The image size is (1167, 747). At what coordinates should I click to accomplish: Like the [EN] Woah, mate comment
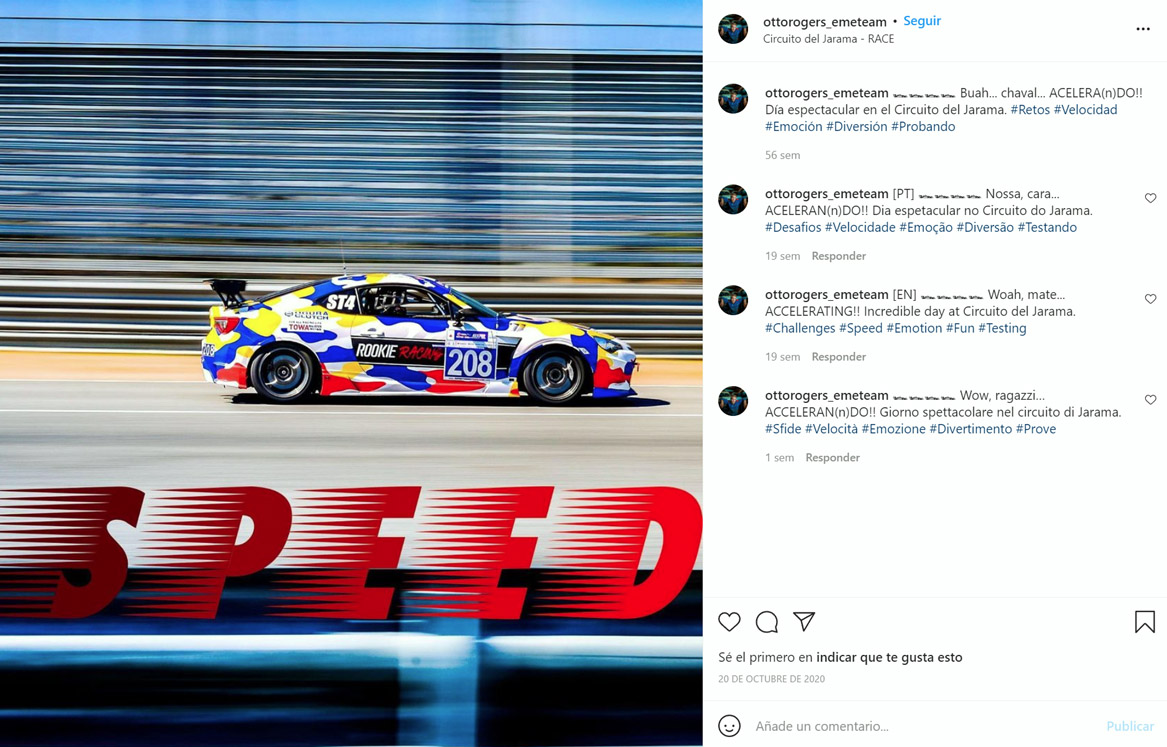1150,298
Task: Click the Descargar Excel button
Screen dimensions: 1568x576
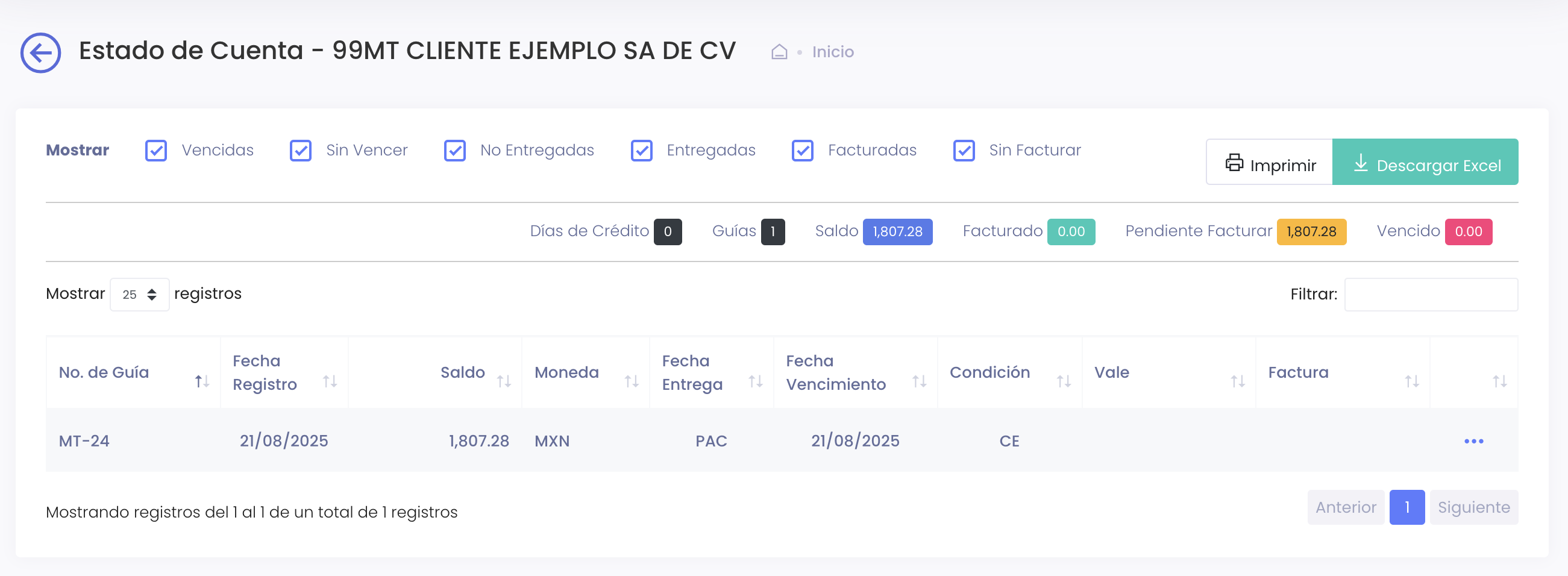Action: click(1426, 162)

__________

[Written problem]: Put the text of the rows above into a JSON list of strings, one string per line, skipping blank lines and leaving out the pictures.

[Problem solution]:
[
  "The image size is (1167, 747). At what coordinates should I click to accomplish: Like the [EN] Woah, mate comment",
  "1150,298",
  "Task: Click the Descargar Excel button",
  "Screen dimensions: 1568x576",
  "Action: click(1426, 162)"
]